Passage given:
·····
The matter came back before the court on 29 December 1993 when his Honour Judge Cook made certain orders. First, he ordered that there should be a court welfare officer's report requested; secondly, that a directions appointment should be fixed on application to the clerk of the rules on the filing of the welfare officer's report; thirdly and somewhat unusually, he ordered that the child abduction proceedings should be consolidated with the Children Act proceedings; fourthly, he gave leave to dispense with acknowledgements and answers to the Children Act application; fifthly, he directed that both parties should file further evidence if so advised within 21 days; and then he made directions as to costs.

Accordingly, no decision as to the return of the children was made on that date, nor was any specific return date for the Hague Convention application then specified. In fact, what happened was that the matter next came before the court on 15 February 1994. On that occasion, it was before the district judge, who had before him letters of 4 February 1994 from the father's solicitors and 11 February 1994 from the mother's solicitors. He read the order of 29 December 1993 and then he ordered that the child abduction application of the father's be treated as the lead file in the consolidated proceedings, which included the current Children Act application and otherwise vacated the directions appointment for that date.

It is important to remember that the Hague Convention proceedings were the father's proceedings. If he wished those proceedings to achieve a speedy return of his children to the USA, then prima facie it was for him to ensure that the relevant rules were observed and that the matters proceeded at a proper pace. Unhappily, however, the father did not do that. There was no further forward step taken in the context of the Hague Convention proceedings by the father until October 1994, that is to say, some 8 months after the directions hearing before the district judge. He did in fact take steps within the jurisdiction of Florida, but not within this jurisdiction.
·····
Source records:
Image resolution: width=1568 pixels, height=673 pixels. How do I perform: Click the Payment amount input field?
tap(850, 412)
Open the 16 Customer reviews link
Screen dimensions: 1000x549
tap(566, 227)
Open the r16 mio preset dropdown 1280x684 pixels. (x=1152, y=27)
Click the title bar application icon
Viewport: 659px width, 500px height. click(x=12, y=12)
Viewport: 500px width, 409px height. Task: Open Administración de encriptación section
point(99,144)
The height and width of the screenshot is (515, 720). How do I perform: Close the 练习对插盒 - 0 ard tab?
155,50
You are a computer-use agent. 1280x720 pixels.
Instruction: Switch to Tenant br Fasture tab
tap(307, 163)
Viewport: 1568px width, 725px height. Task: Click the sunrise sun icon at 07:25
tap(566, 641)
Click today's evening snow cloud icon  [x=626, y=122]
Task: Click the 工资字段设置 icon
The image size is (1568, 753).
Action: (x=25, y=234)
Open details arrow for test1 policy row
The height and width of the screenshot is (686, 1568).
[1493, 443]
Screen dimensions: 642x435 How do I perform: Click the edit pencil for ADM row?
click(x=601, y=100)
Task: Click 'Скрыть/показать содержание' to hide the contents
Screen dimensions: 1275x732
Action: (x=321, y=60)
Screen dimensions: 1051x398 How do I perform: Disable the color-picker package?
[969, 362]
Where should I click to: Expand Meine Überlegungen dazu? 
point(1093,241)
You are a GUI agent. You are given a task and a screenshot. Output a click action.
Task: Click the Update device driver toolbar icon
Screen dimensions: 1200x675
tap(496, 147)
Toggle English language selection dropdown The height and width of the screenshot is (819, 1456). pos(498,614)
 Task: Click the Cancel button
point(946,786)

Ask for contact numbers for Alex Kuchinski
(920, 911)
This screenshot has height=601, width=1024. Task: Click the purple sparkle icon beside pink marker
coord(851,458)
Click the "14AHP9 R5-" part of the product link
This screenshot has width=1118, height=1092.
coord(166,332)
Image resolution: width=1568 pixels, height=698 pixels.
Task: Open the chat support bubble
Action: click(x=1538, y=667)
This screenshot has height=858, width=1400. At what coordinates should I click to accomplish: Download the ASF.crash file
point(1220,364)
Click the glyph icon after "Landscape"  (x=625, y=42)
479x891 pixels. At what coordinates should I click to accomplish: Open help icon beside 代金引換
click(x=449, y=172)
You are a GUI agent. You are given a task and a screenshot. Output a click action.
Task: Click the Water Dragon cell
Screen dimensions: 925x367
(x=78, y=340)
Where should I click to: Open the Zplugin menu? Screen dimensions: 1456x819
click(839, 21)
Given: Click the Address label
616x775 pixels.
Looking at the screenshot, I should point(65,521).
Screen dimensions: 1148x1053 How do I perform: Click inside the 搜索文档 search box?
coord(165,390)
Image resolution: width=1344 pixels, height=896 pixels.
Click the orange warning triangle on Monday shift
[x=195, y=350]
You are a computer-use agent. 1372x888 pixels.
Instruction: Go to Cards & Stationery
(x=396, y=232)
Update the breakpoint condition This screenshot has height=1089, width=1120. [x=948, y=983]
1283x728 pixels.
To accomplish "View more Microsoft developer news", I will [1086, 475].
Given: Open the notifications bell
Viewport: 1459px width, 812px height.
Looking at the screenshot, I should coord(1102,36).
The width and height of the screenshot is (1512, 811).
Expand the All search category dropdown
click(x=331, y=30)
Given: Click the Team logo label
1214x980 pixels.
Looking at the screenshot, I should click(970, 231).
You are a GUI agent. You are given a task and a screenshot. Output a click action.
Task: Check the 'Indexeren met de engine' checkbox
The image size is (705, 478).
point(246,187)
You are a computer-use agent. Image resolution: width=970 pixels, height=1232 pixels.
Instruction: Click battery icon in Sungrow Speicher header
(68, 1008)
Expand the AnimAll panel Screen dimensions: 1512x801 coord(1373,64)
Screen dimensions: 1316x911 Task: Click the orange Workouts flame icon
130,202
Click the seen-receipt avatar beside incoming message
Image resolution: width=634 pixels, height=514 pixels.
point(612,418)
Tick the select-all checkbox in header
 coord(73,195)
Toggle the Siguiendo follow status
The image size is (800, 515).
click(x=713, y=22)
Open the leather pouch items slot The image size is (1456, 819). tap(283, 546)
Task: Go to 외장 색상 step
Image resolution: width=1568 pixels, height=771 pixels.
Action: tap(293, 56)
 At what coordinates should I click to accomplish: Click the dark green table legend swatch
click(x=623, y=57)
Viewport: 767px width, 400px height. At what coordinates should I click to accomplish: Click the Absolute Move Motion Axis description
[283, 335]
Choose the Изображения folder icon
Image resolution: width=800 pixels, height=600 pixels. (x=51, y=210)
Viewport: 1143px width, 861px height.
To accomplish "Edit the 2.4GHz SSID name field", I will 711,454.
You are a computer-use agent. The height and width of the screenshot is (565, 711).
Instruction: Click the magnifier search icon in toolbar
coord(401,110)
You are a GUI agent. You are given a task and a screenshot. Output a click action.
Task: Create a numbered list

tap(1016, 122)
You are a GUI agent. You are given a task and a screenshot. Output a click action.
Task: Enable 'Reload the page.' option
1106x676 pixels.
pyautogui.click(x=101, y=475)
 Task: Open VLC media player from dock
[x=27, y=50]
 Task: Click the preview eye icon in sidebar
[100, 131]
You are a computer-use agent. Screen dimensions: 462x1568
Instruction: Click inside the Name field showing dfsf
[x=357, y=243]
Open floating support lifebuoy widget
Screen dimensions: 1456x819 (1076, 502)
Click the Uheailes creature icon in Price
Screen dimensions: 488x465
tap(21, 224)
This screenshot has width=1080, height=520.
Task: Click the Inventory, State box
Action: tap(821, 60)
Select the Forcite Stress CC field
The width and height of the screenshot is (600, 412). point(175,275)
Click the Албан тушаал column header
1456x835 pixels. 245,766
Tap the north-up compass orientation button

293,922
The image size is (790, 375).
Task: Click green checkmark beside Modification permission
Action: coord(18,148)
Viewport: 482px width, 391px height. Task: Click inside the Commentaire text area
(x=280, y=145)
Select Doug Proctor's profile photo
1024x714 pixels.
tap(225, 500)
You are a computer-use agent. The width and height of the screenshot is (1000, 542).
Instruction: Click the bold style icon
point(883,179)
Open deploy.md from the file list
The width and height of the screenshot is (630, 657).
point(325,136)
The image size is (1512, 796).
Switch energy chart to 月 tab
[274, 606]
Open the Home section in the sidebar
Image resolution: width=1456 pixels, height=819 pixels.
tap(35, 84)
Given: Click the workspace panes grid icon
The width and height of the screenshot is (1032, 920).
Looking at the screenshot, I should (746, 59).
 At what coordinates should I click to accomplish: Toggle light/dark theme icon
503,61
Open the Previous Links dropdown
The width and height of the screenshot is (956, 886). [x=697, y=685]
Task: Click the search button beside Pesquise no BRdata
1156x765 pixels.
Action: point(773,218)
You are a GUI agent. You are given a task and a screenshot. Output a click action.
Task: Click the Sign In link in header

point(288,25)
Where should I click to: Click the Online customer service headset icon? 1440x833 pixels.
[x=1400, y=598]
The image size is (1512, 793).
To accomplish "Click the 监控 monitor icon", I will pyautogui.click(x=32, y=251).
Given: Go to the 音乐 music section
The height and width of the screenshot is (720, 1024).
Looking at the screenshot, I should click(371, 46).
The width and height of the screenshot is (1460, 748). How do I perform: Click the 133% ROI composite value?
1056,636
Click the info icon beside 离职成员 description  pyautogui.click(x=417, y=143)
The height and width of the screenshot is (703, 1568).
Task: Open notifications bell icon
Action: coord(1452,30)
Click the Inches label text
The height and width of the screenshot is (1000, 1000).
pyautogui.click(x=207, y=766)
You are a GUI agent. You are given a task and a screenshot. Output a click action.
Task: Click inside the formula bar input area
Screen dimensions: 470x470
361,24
·····
What this exercise asks:
(a) According to the court passage, on what date did the matter next come before the court after the orders of 29 December 1993?
(b) Duplicate the part of the court passage starting with "It is important" and going on through "within this jurisdiction.".

Solutions to each task:
(a) 15 February 1994

(b)
It is important to remember that the Hague Convention proceedings were the father's proceedings. If he wished those proceedings to achieve a speedy return of his children to the USA, then prima facie it was for him to ensure that the relevant rules were observed and that the matters proceeded at a proper pace. Unhappily, however, the father did not do that. There was no further forward step taken in the context of the Hague Convention proceedings by the father until October 1994, that is to say, some 8 months after the directions hearing before the district judge. He did in fact take steps within the jurisdiction of Florida, but not within this jurisdiction.